═════ Records for the exercise

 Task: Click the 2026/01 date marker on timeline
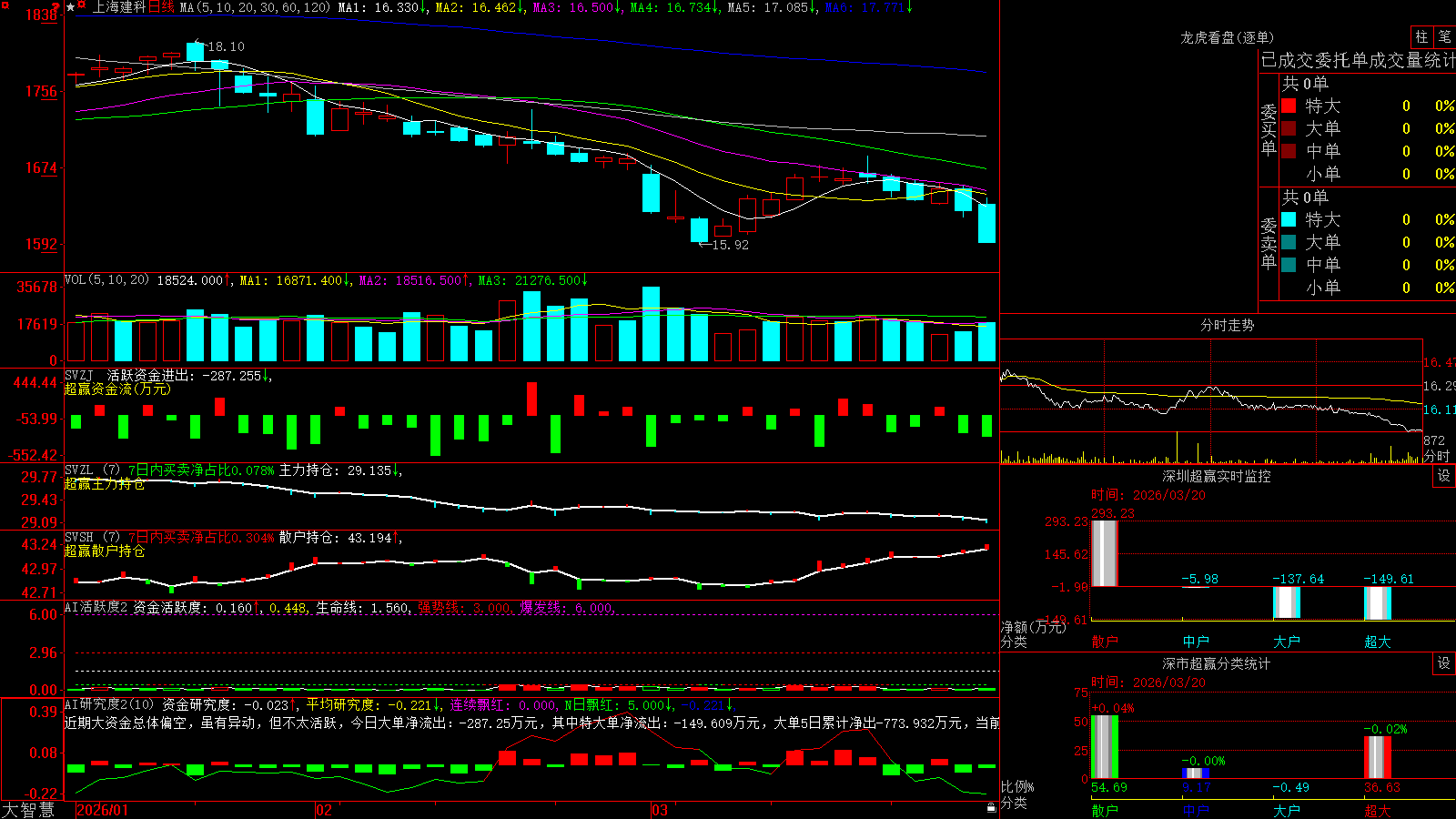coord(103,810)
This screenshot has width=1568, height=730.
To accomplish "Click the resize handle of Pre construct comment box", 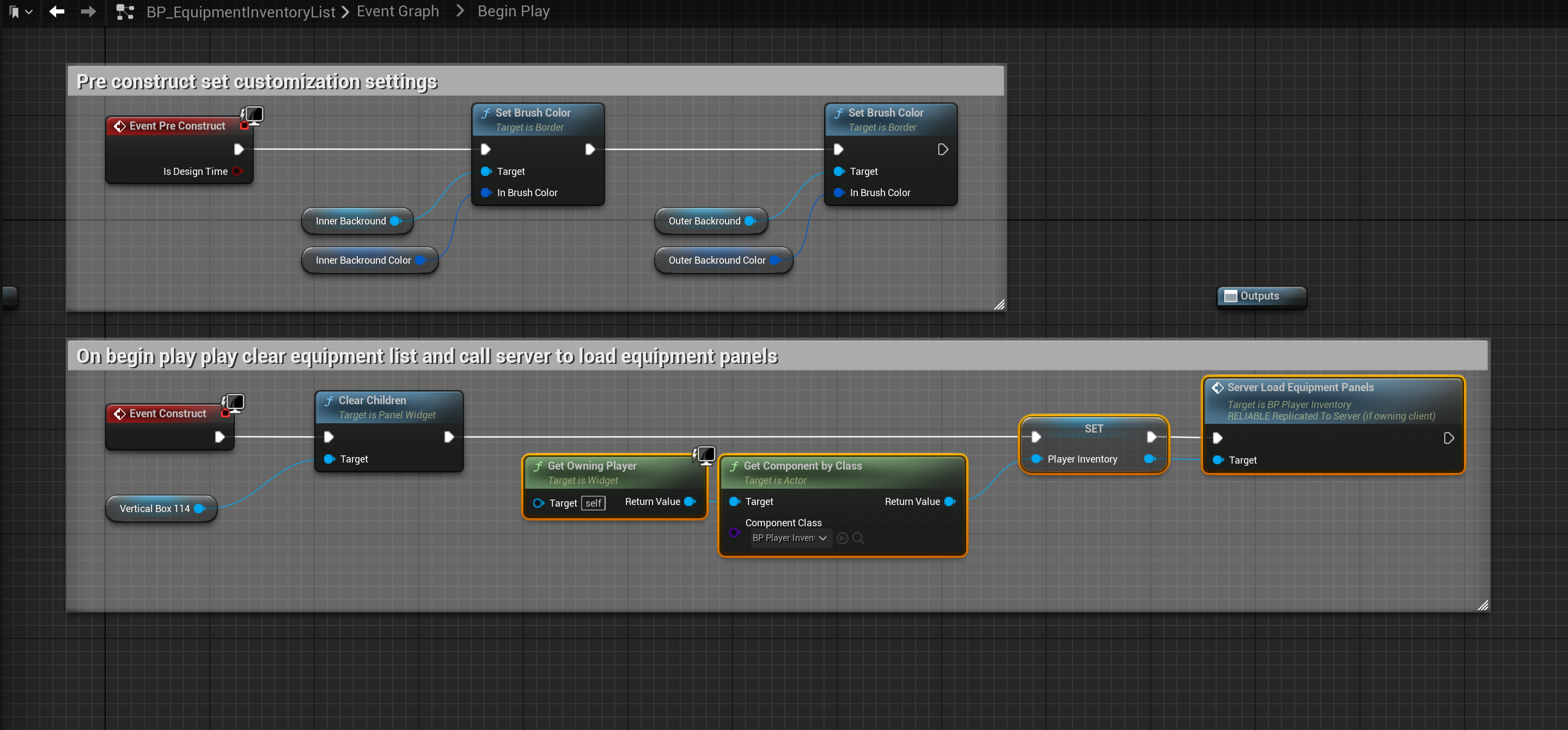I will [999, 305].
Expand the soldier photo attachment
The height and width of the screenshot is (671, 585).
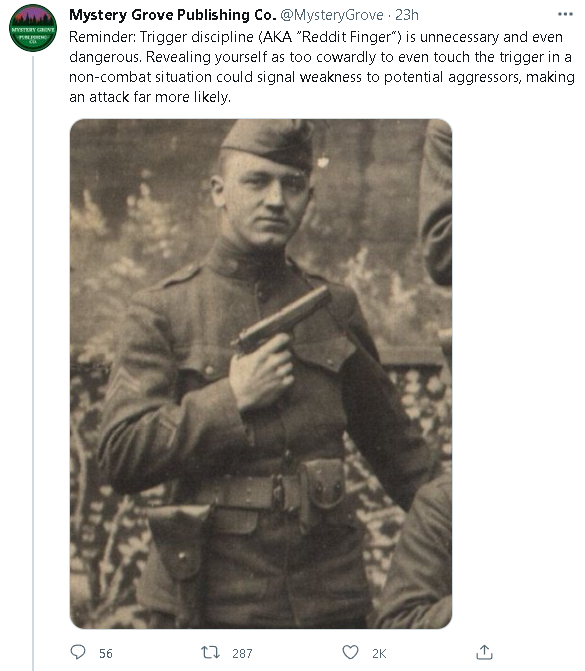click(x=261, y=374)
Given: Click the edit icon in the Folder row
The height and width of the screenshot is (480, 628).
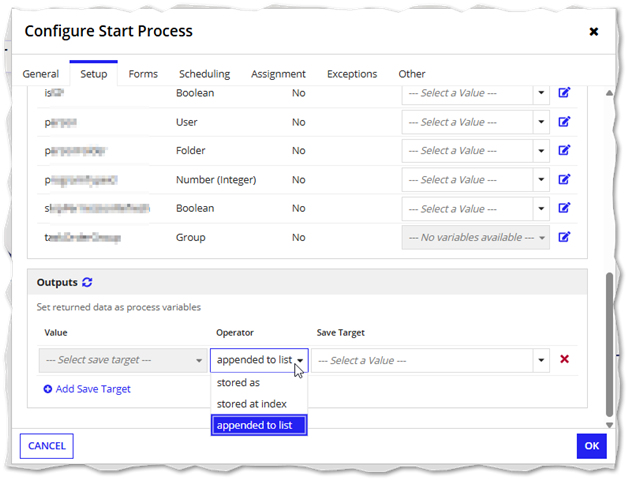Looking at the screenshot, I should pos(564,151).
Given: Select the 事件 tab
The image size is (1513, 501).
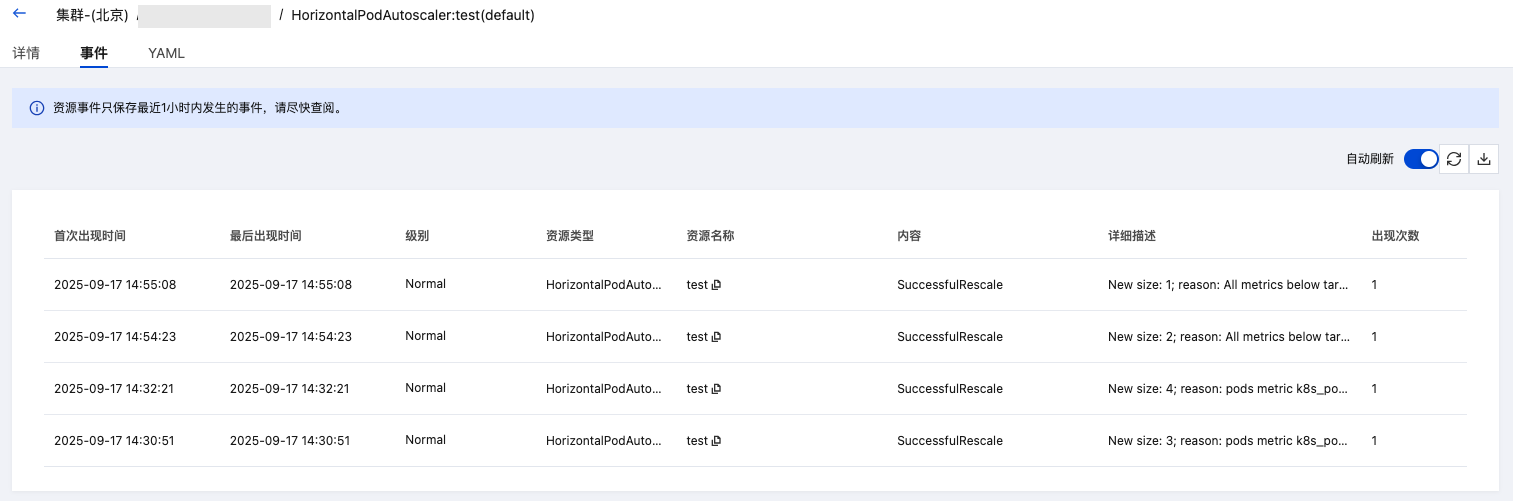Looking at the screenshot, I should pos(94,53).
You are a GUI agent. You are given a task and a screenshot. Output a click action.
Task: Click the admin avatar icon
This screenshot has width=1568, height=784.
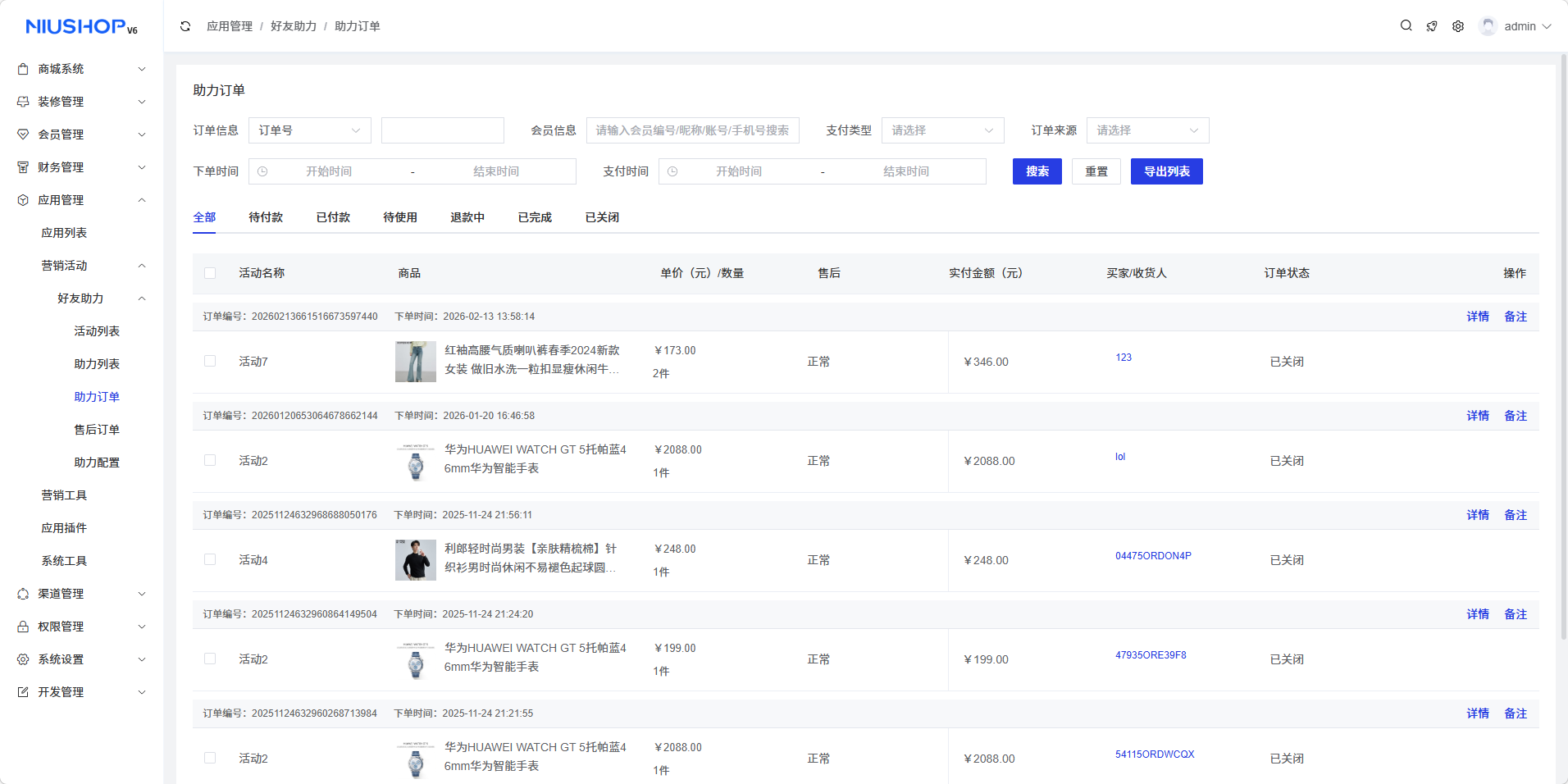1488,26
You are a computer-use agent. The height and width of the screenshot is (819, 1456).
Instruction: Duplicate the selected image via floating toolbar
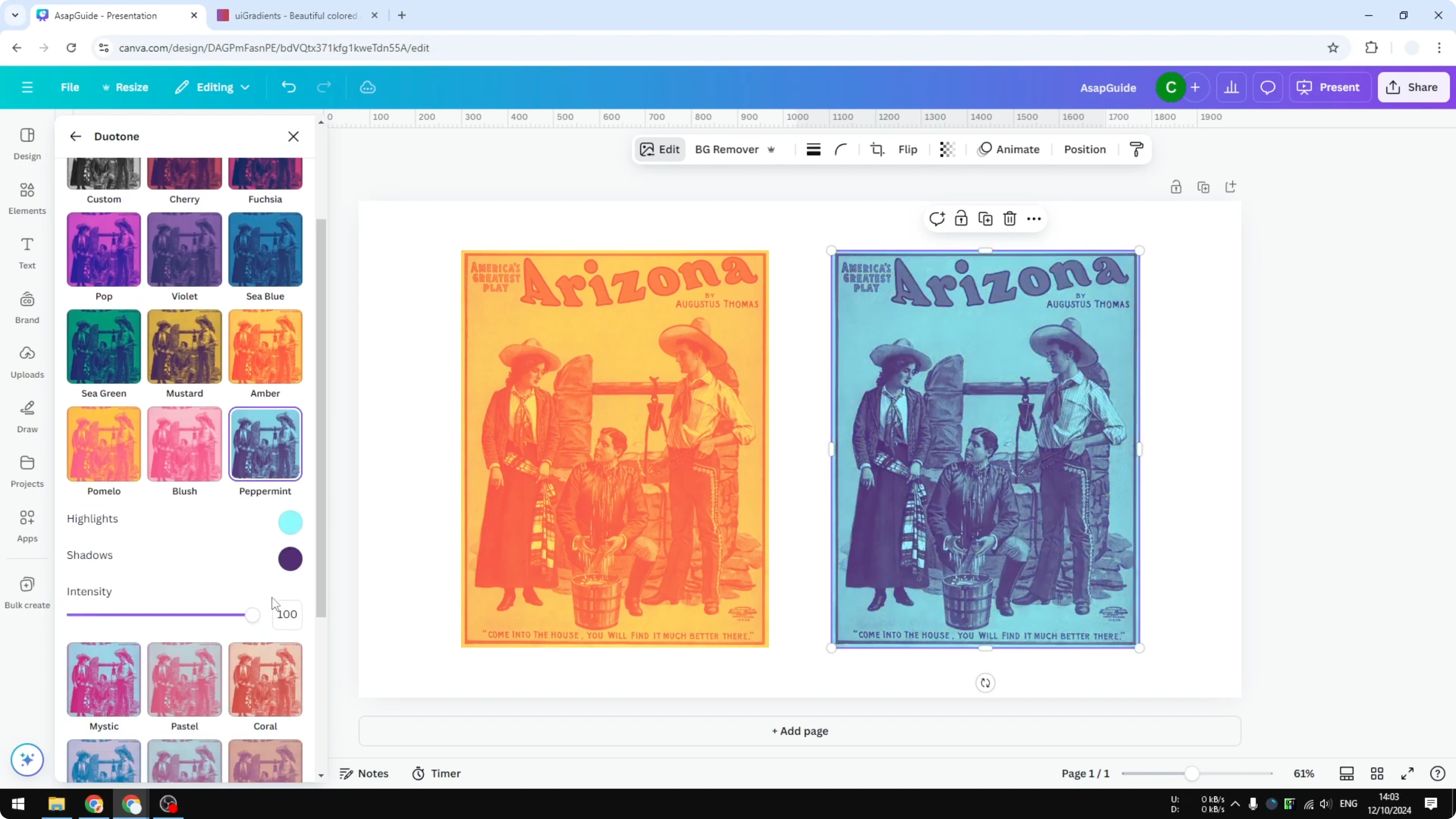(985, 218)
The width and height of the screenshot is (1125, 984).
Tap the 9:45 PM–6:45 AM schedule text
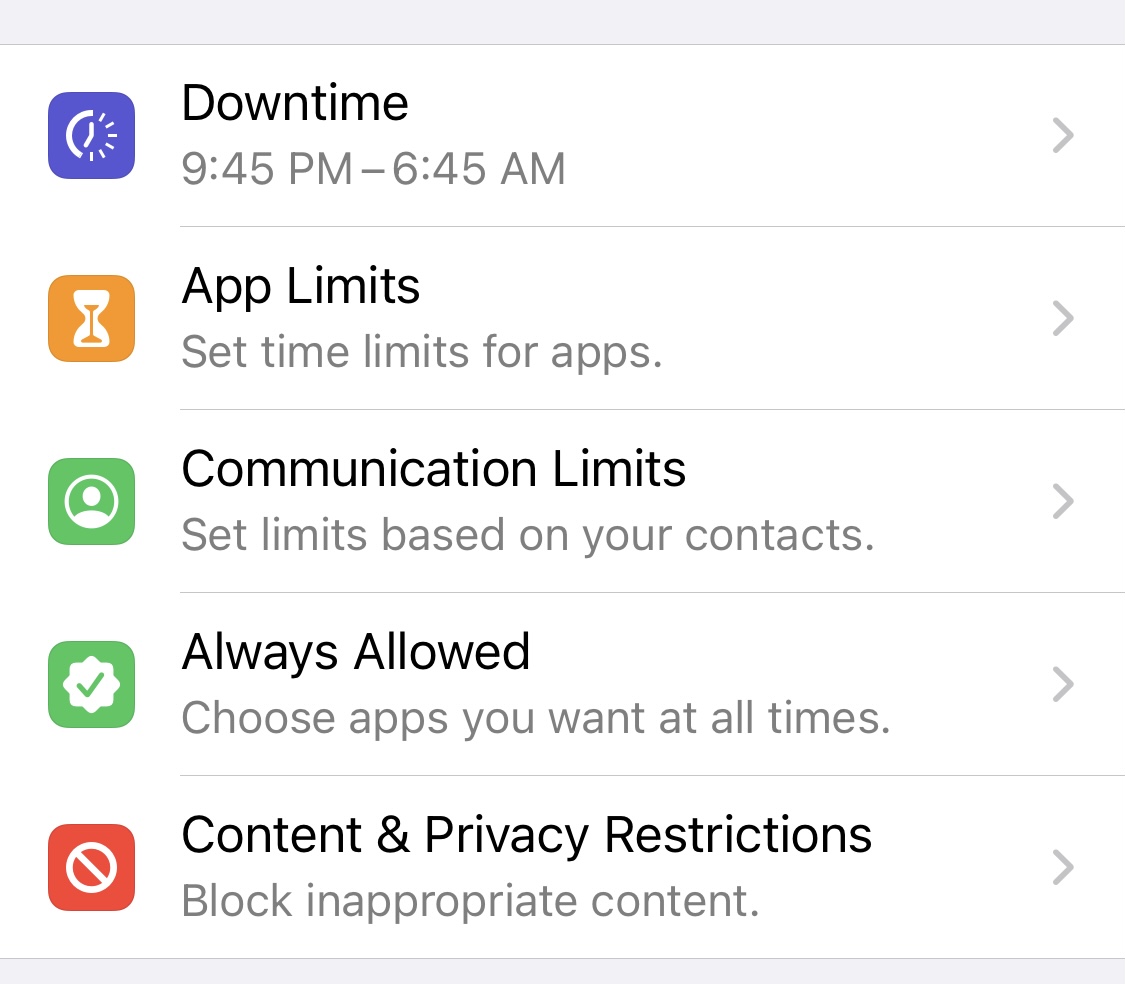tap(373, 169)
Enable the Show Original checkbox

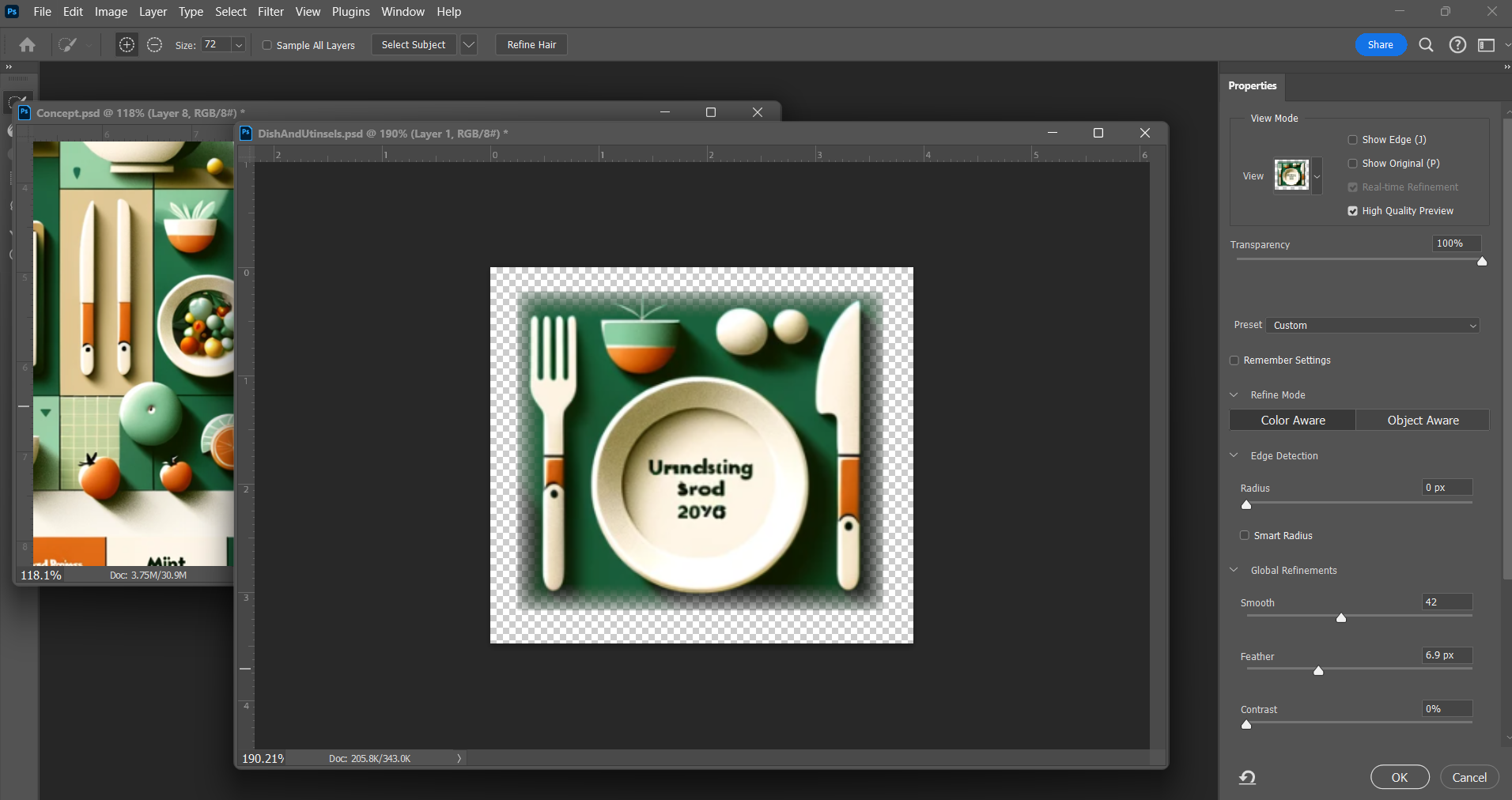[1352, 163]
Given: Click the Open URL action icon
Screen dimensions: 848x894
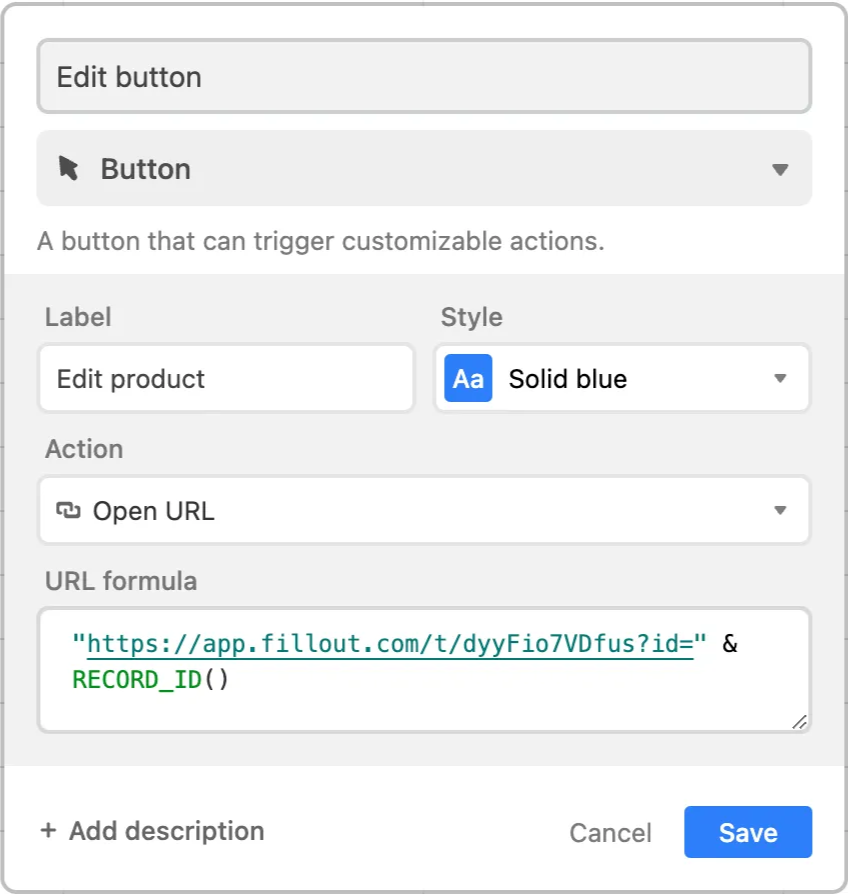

══════════

*To do*: Please rewrite the stretch from the item containing "Enable the Show Original checkbox" through the end of the items, requests included, with every coordinate in the answers scaled by 1.25 and rounded to whole numbers, halves rounded up. Leave out the pictures and leave all other numbers unchanged.

*Complete answer*:
Enable the Show Original checkbox

[1690, 204]
Given: Click the Open URL action icon
Screen dimensions: 848x894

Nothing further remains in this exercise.